SELECTED EXCERPT.
○ ○ ○ ○ ○
Monday, June 25, 2018

Tool Up for Word-of-Mouth

What stimulates your customers to spread good news about your store? Researchers at Aston University and University of Surrey set out to answer this and related questions by analyzing results from prior studies conducted on a grand total of 239,000 shoppers from 41 countries regarding 24 tools.
     The tools—also called instruments or factors—that made the biggest difference for word-of-mouth (WOM), according to the meta-analysis:
  • Excellent customer service 
  • A coordinated blend of attractive visual décor, appealing music, and tempting scents 
  • Easy maneuverability around the store 
  • A useful mix of other types of retailers in the vicinity of the store 
     These four have outsized importance because they lend themselves well to brief reminiscences shoppers can relate to family and friends about their shopping experiences.
○ ○ ○ ○ ○
REQUEST A. According to the word-of-mouth article, why do the four top tools have outsized importance for word-of-mouth?

Item coordinate data:
○ ○ ○ ○ ○
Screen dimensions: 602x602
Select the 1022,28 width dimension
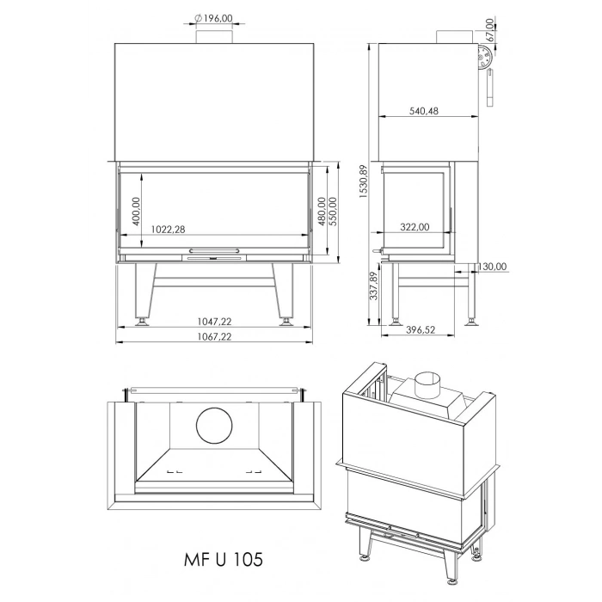pos(167,230)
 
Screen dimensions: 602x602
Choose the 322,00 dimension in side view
pos(415,228)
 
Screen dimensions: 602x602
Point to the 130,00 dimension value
pos(493,267)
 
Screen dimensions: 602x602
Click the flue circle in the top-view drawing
pos(214,427)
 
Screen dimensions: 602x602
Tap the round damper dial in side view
pos(483,59)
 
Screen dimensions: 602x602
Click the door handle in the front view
pos(214,252)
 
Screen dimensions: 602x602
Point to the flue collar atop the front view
pos(214,35)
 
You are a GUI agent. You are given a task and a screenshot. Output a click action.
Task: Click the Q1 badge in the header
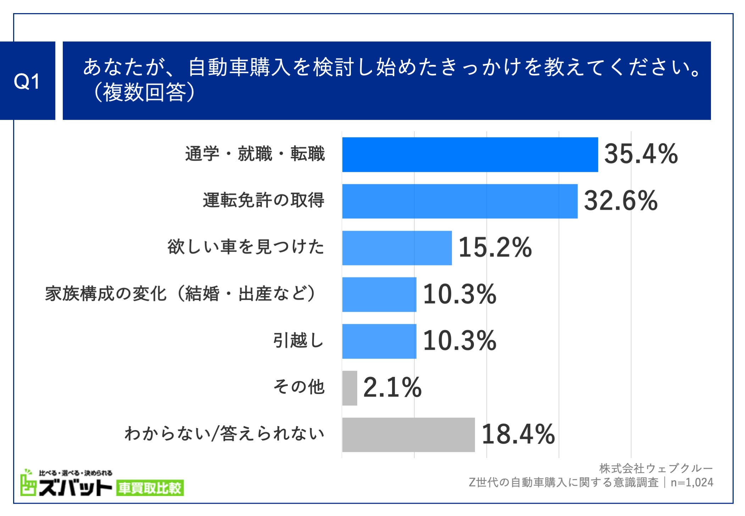pyautogui.click(x=27, y=81)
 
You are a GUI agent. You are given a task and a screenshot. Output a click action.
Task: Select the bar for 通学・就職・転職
pyautogui.click(x=470, y=155)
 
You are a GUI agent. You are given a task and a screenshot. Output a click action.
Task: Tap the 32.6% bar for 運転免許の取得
pyautogui.click(x=459, y=201)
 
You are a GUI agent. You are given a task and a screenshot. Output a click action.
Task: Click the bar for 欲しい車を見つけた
pyautogui.click(x=397, y=248)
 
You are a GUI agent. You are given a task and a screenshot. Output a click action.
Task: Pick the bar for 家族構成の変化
pyautogui.click(x=379, y=295)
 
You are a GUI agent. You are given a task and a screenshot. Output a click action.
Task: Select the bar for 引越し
pyautogui.click(x=379, y=341)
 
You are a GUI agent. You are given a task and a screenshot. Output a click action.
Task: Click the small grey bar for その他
pyautogui.click(x=349, y=388)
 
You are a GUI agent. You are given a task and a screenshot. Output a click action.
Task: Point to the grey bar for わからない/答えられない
pyautogui.click(x=408, y=435)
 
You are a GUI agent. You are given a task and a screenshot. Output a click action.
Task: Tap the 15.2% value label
pyautogui.click(x=495, y=247)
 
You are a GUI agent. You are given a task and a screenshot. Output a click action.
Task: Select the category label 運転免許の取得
pyautogui.click(x=263, y=201)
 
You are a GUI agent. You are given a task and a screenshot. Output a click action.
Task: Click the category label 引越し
pyautogui.click(x=298, y=341)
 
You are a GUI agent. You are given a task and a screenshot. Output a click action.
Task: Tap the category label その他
pyautogui.click(x=299, y=387)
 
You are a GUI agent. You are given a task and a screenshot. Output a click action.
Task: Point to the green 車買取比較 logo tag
pyautogui.click(x=150, y=488)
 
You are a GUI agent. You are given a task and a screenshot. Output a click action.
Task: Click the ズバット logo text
pyautogui.click(x=75, y=488)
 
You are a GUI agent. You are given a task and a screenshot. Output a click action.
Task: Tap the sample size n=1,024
pyautogui.click(x=691, y=483)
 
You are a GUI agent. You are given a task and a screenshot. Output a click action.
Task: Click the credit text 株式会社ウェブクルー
pyautogui.click(x=656, y=468)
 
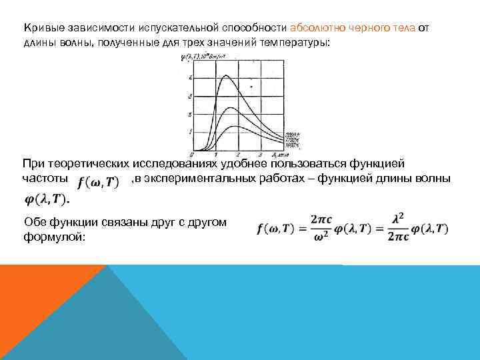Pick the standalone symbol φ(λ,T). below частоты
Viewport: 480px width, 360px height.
pyautogui.click(x=47, y=199)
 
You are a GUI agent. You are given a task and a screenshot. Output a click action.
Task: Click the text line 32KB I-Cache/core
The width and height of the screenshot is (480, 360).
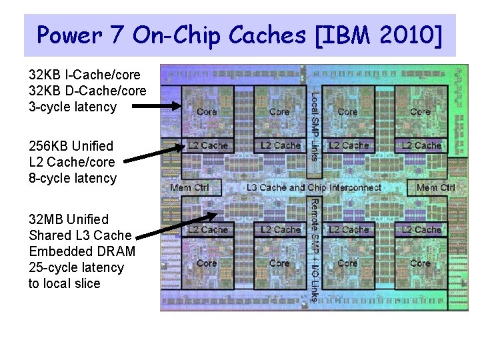pos(85,75)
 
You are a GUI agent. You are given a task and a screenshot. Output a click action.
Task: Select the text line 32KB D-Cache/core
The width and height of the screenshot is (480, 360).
pos(87,91)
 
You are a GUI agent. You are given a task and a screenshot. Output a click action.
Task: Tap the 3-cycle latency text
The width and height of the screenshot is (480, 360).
pos(73,107)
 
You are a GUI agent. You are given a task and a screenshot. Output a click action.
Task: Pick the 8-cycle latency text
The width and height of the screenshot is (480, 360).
pos(73,178)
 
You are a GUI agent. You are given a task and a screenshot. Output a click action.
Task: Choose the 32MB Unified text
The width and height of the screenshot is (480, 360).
pos(69,219)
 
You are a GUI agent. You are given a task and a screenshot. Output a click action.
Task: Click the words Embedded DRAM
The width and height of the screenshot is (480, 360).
pos(82,251)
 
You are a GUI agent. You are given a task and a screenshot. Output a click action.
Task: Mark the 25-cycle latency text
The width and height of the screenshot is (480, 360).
pos(76,267)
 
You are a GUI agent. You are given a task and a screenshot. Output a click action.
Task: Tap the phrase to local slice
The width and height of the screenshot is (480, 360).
pos(64,283)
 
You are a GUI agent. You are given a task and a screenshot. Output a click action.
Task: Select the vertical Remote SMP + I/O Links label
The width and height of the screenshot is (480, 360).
pos(314,249)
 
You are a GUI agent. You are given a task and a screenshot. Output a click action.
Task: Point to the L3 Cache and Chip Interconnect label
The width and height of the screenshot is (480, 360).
pos(314,188)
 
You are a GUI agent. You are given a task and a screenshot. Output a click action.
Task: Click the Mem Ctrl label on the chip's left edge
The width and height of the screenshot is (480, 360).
pos(189,188)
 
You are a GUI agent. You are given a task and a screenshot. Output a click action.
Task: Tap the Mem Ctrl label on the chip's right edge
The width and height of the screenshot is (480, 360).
pos(435,188)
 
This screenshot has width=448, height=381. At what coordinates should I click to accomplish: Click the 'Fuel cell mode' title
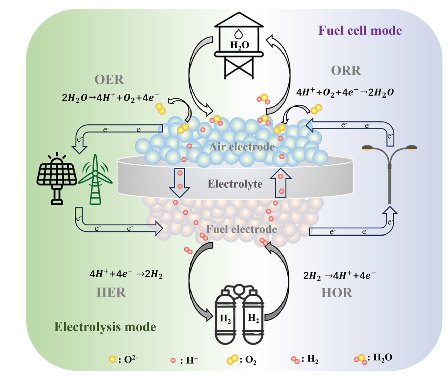(x=360, y=30)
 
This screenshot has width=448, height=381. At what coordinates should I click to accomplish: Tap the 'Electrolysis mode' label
(x=105, y=326)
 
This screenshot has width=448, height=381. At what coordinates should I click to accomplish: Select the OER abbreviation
(x=109, y=80)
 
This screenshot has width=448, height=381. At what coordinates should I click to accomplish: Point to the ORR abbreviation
(x=345, y=70)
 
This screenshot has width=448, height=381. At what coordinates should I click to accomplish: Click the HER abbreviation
(x=111, y=292)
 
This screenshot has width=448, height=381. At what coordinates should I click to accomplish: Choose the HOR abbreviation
(x=336, y=292)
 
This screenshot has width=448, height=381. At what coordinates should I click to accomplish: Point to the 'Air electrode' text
(x=242, y=147)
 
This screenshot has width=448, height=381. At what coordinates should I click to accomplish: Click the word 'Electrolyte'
(x=235, y=184)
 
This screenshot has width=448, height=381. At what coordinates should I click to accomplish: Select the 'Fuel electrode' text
(x=242, y=229)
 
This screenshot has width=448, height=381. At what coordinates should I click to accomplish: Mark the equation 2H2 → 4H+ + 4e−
(x=339, y=275)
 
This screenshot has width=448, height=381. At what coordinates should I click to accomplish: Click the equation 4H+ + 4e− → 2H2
(x=126, y=274)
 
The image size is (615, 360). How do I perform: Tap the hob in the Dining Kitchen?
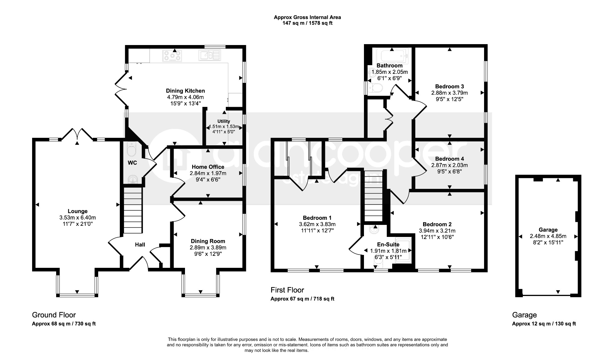click(172, 56)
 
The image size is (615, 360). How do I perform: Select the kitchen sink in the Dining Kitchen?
click(210, 56)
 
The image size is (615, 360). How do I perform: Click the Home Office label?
click(208, 167)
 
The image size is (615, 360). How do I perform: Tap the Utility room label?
click(224, 121)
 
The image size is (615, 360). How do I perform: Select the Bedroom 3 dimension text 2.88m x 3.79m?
click(450, 93)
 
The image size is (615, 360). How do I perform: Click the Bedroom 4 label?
click(450, 159)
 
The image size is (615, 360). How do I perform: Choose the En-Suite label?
click(388, 245)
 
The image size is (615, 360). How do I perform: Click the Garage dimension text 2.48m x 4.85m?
click(548, 236)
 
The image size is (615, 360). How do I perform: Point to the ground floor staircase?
click(132, 210)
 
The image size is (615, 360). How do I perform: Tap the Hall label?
click(140, 245)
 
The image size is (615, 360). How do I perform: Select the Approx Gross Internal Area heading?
click(307, 17)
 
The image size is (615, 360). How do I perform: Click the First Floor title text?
click(287, 290)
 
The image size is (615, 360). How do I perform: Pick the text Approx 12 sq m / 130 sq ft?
click(544, 324)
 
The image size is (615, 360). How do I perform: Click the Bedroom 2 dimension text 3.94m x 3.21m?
click(437, 231)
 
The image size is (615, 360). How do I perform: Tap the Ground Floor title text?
click(54, 315)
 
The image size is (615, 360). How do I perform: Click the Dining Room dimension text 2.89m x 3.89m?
click(208, 248)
○ ○ ○ ○ ○
REQUEST B. In the records, recast as a JSON list of strings the lines starting with the line containing "the OER abbreviation" and going on through the line containing "(x=126, y=274)", one string per line, with blank lines left out.

FULL SOLUTION A. They lend themselves well to brief reminiscences that shoppers can relate to family and friends about their shopping experiences.

FULL SOLUTION B.
[
  "This screenshot has width=448, height=381. At what coordinates should I click to accomplish: Select the OER abbreviation",
  "(x=109, y=80)",
  "This screenshot has width=448, height=381. At what coordinates should I click to accomplish: Point to the ORR abbreviation",
  "(x=345, y=70)",
  "This screenshot has width=448, height=381. At what coordinates should I click to accomplish: Click the HER abbreviation",
  "(x=111, y=292)",
  "This screenshot has width=448, height=381. At what coordinates should I click to accomplish: Choose the HOR abbreviation",
  "(x=336, y=292)",
  "This screenshot has width=448, height=381. At what coordinates should I click to accomplish: Point to the 'Air electrode' text",
  "(x=242, y=147)",
  "This screenshot has width=448, height=381. At what coordinates should I click to accomplish: Click the word 'Electrolyte'",
  "(x=235, y=184)",
  "This screenshot has width=448, height=381. At what coordinates should I click to accomplish: Select the 'Fuel electrode' text",
  "(x=242, y=229)",
  "This screenshot has width=448, height=381. At what coordinates should I click to accomplish: Mark the equation 2H2 → 4H+ + 4e−",
  "(x=339, y=275)",
  "This screenshot has width=448, height=381. At what coordinates should I click to accomplish: Click the equation 4H+ + 4e− → 2H2",
  "(x=126, y=274)"
]